В соборе оптинских старцев, недавно канонизированных Церковью, двое должны быть упомянуты здесь из-за своего особого отношения к Крылову. Но сначала напомню о том, что старец, иеросхимонах, духовник крупного монастыря – это, помимо всего прочего, человек безмерно занятый, имеющий в сутки не более пятнадцати минут личного времени. И вот известно, что преподобные Амвросий (Гренков) и Нектарий (Тихонов) любили в эти короткие минуты отдыха слушать чтение басен Крылова.
И это очень странно! Мы знаем, что святой находится в непрерывном молитвенном общении с Богом; духовное просветление его настолько велико, что малейшая пылинка тщеславия, рассеянности, малодушия так же невыносима для души святого, как для нас с вами был бы тяжел груз воспоминаний о каком-нибудь зверском убийстве. И вот мы видим, как святой Амвросий, святой Нектарий регулярно принимают в душу к себе стихи Крылова – эти стихи ничему там не мешают.
Крылов, который был привязан к земле всеми привычками, симпатиями, самим своим весом, – «заветной лирой» приходит в монастырь и прочно там поселяется. Это удивительно. Постараемся понять, как такое могло произойти.

(Записи набора данных)
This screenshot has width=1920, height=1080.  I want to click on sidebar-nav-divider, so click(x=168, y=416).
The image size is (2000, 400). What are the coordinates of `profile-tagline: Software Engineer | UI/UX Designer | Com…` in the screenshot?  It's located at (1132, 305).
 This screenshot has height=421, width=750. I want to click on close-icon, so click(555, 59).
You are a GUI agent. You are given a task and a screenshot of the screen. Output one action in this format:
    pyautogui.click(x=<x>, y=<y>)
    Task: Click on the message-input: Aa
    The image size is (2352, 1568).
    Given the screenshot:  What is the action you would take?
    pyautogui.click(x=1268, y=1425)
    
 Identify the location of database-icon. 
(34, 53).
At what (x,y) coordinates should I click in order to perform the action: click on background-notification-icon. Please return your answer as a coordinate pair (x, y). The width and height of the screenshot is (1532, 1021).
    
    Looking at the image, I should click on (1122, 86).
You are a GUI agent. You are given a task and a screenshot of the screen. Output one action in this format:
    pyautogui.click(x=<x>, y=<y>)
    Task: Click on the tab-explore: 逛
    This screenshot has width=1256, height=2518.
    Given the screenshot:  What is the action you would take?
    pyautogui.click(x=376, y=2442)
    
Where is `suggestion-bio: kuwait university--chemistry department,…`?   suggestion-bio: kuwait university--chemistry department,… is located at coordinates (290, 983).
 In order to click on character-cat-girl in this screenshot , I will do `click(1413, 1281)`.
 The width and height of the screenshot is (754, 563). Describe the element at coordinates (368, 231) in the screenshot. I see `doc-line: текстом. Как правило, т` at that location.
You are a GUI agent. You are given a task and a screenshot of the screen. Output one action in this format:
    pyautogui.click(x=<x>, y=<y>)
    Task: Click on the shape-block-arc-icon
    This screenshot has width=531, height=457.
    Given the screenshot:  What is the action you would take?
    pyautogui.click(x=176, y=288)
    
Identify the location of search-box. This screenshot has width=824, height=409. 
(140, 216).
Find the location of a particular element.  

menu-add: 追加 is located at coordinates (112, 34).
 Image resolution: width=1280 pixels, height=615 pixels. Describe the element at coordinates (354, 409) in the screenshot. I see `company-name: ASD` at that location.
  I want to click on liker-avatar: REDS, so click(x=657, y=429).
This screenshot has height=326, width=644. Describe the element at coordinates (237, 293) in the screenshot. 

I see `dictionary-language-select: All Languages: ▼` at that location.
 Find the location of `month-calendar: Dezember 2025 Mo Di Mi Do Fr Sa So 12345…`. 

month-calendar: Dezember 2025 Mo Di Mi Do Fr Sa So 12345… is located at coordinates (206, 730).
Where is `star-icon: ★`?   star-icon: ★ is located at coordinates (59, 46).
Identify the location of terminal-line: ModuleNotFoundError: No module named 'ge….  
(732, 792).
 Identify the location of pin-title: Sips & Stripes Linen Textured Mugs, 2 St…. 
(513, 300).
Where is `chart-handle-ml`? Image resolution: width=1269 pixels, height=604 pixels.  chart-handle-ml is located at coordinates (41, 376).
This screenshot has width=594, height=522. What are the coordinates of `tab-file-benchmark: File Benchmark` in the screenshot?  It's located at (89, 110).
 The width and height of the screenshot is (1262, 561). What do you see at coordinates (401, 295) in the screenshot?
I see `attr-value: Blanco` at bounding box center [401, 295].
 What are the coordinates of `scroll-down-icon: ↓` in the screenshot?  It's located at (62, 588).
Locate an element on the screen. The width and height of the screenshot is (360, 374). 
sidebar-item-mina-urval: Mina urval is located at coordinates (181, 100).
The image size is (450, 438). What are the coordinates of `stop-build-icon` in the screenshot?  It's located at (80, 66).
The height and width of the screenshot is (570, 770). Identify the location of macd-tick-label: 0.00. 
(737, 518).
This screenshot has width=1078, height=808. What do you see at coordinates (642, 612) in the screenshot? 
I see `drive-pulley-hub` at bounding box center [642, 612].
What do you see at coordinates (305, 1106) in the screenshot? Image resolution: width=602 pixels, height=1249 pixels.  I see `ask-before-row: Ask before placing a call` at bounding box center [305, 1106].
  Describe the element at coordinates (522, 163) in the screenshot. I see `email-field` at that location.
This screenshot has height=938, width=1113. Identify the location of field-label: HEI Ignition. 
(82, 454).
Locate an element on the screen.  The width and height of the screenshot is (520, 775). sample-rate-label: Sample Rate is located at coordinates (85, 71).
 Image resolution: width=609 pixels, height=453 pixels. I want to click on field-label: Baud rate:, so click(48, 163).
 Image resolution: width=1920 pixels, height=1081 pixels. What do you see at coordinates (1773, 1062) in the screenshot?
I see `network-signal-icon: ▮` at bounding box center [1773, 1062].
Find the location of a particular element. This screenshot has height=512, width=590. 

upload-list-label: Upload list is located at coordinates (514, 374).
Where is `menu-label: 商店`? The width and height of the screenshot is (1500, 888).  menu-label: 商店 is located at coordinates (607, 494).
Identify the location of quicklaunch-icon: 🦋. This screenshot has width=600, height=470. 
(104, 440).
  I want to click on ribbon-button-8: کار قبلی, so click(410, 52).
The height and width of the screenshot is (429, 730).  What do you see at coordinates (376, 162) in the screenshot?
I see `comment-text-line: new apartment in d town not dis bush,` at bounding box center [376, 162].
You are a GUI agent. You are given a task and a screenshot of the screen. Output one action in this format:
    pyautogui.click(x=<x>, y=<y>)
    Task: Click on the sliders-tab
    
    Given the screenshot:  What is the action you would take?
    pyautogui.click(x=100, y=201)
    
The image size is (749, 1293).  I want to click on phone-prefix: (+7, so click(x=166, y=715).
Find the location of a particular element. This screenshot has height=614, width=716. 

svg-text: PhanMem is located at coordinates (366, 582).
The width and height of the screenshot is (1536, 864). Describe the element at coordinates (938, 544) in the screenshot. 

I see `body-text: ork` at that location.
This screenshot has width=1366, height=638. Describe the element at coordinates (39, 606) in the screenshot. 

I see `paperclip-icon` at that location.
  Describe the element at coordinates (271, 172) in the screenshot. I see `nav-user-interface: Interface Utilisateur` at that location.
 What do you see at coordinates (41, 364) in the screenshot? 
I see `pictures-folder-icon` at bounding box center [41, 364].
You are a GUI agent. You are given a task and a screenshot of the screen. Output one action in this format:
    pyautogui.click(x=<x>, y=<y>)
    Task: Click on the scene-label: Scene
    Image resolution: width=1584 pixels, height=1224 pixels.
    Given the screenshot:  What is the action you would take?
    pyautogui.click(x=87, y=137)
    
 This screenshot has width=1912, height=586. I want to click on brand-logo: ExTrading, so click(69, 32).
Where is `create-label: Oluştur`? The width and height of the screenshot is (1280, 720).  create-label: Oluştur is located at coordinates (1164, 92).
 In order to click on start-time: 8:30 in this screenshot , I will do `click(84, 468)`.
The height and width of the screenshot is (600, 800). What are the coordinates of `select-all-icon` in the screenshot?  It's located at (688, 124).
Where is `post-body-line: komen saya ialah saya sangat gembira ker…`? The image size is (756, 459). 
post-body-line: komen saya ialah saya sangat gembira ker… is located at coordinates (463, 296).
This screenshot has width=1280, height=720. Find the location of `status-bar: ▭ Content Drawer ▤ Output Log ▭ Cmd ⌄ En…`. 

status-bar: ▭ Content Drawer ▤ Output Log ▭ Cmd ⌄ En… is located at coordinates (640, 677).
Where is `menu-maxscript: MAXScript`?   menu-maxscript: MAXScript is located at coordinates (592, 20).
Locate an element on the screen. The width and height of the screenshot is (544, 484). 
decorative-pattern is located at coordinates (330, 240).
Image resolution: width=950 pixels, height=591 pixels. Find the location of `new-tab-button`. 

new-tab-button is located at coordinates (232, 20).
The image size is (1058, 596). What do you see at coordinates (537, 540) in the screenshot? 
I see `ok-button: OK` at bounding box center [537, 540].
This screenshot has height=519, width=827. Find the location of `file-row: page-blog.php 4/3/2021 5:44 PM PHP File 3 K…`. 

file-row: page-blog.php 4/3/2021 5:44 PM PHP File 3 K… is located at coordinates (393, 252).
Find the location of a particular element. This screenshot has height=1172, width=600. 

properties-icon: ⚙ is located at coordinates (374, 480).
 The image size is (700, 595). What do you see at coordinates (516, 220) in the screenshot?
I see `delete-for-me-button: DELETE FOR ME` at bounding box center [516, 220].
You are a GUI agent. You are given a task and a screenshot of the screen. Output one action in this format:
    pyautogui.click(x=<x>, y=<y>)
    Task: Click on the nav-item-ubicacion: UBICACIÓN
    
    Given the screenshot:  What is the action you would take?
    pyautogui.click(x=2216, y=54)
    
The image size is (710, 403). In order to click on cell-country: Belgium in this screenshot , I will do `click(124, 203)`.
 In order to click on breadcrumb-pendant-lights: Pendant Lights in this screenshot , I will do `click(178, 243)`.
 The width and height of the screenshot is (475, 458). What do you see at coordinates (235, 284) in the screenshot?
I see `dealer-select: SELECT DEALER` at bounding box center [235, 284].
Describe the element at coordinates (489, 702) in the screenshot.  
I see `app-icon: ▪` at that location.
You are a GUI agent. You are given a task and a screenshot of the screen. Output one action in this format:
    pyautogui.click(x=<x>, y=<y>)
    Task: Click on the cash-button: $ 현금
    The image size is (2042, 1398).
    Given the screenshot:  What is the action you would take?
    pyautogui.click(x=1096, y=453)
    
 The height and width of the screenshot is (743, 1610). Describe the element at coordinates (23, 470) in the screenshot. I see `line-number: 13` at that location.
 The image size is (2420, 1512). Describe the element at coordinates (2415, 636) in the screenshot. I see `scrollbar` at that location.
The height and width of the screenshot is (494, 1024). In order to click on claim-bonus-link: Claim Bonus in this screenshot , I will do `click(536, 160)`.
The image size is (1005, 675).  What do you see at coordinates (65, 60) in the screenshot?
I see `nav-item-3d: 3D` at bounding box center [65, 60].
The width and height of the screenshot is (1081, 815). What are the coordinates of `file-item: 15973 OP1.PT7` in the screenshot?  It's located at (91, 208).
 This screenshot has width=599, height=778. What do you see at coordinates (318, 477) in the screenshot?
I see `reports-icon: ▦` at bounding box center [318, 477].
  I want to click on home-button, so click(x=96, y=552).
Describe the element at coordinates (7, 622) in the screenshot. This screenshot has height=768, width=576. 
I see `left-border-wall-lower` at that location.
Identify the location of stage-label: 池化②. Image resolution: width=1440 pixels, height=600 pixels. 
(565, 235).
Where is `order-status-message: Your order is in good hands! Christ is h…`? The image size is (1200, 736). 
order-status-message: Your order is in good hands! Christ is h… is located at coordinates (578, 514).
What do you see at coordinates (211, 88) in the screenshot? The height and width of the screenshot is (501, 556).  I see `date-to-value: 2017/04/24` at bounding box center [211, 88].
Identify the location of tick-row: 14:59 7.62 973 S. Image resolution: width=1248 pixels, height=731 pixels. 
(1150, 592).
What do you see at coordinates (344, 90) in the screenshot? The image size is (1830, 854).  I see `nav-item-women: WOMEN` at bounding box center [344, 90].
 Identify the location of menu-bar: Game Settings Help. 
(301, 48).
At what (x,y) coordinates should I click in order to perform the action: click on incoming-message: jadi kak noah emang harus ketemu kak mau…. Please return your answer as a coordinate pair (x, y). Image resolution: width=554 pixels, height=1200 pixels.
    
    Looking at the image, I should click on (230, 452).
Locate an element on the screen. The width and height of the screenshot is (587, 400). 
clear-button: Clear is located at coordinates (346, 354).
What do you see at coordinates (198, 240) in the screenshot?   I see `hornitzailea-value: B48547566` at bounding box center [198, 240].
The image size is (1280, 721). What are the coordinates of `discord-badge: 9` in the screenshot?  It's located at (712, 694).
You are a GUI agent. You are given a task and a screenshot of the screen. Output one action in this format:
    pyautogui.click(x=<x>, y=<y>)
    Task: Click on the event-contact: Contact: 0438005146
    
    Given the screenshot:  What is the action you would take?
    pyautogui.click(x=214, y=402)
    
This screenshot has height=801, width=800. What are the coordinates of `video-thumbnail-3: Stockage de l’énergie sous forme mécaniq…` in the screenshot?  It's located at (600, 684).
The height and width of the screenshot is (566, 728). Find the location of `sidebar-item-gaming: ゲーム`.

Что сделать
1/ Представь в виде JSON-списка строк строки записей от строки с "This screenshot has height=938, width=1113." до строки с "svg-text: PhanMem is" включительно. Каждая строка должна стать отдельным пунктом списка, пустые строки пропусти.
2/ Допиши следующую часть текста о Крылове и оптинских старцах, начиная сразу после его последнего предложения.
Записи никак не связаны с текстом.

Список ответов
1/
[
  "This screenshot has height=938, width=1113. Identify the location of field-label: HEI Ignition. ",
  "(82, 454).",
  "Locate an element on the screen.  The width and height of the screenshot is (520, 775). sample-rate-label: Sample Rate is located at coordinates (85, 71).",
  " Image resolution: width=609 pixels, height=453 pixels. I want to click on field-label: Baud rate:, so click(48, 163).",
  " Image resolution: width=1920 pixels, height=1081 pixels. What do you see at coordinates (1773, 1062) in the screenshot?",
  "I see `network-signal-icon: ▮` at bounding box center [1773, 1062].",
  "Find the location of a particular element. This screenshot has height=512, width=590. ",
  "upload-list-label: Upload list is located at coordinates (514, 374).",
  "Where is `menu-label: 商店`? The width and height of the screenshot is (1500, 888).  menu-label: 商店 is located at coordinates (607, 494).",
  "Identify the location of quicklaunch-icon: 🦋. This screenshot has width=600, height=470. ",
  "(104, 440).",
  "  I want to click on ribbon-button-8: کار قبلی, so click(410, 52).",
  "The height and width of the screenshot is (429, 730).  What do you see at coordinates (376, 162) in the screenshot?",
  "I see `comment-text-line: new apartment in d town not dis bush,` at bounding box center [376, 162].",
  "You are a GUI agent. You are given a task and a screenshot of the screen. Output one action in this format:",
  "    pyautogui.click(x=<x>, y=<y>)",
  "    Task: Click on the sliders-tab",
  "    Given the screenshot:  What is the action you would take?",
  "    pyautogui.click(x=100, y=201)",
  "The image size is (749, 1293).  I want to click on phone-prefix: (+7, so click(x=166, y=715).",
  "Find the location of a particular element. This screenshot has height=614, width=716. ",
  "svg-text: PhanMem is located at coordinates (366, 582)."
]

2/
На прошлом чтении мы говорили про Екатерину II, которая расплакалась над «Фелицей» (эту оду мы назвали тогда иконой великой императрицы – не идеализированным, но идеальным ее изображением), однако осталась при всех своих слабостях и недостатках, может быть, даже укрепилась в них с помощью чудных стихов Державина: «Какая есть. Умные люди понимают меня и ценят. А на дураков нечего смотреть». В этом, говорили мы, и заключается коренной порок искусства: духовные переживания, которые в исключительных случаях способна вызывать земная поэзия, не приводят к сколько-нибудь заметным улучшениям в духовной жизни. Поэзия не спасает и не губит, она только помогает проделать жизненный путь (ведет ли он к спасению или к вечной гибели) с большей отточенностью, с большей пластической выразительностью. Беда в том, что читатель проникает «во области заочны» с черного хода: переживает духовные состояния, получает духовные утешения и ничем их не оплачивает, приучаясь попутно смотреть свысока на всю эту темную толпу непробужденного народа, для которого дверь в Поэзию закрыта навсегда.
Существует мнение, что поэты зато расплачиваются полной мерой за свою удивительную способность переносить людей контрабандой из земной юдоли в соседство инобытия («Нам музы дорого таланты продают», «Любовь камен с враждой Фортуны – одно» и т. д.). Очередное наше чтение будет полностью посвящено Пушкину, и тогда нам неизбежно придется говорить о взаимных отношениях, о взаимных границах между земной поэзией и Благодатью.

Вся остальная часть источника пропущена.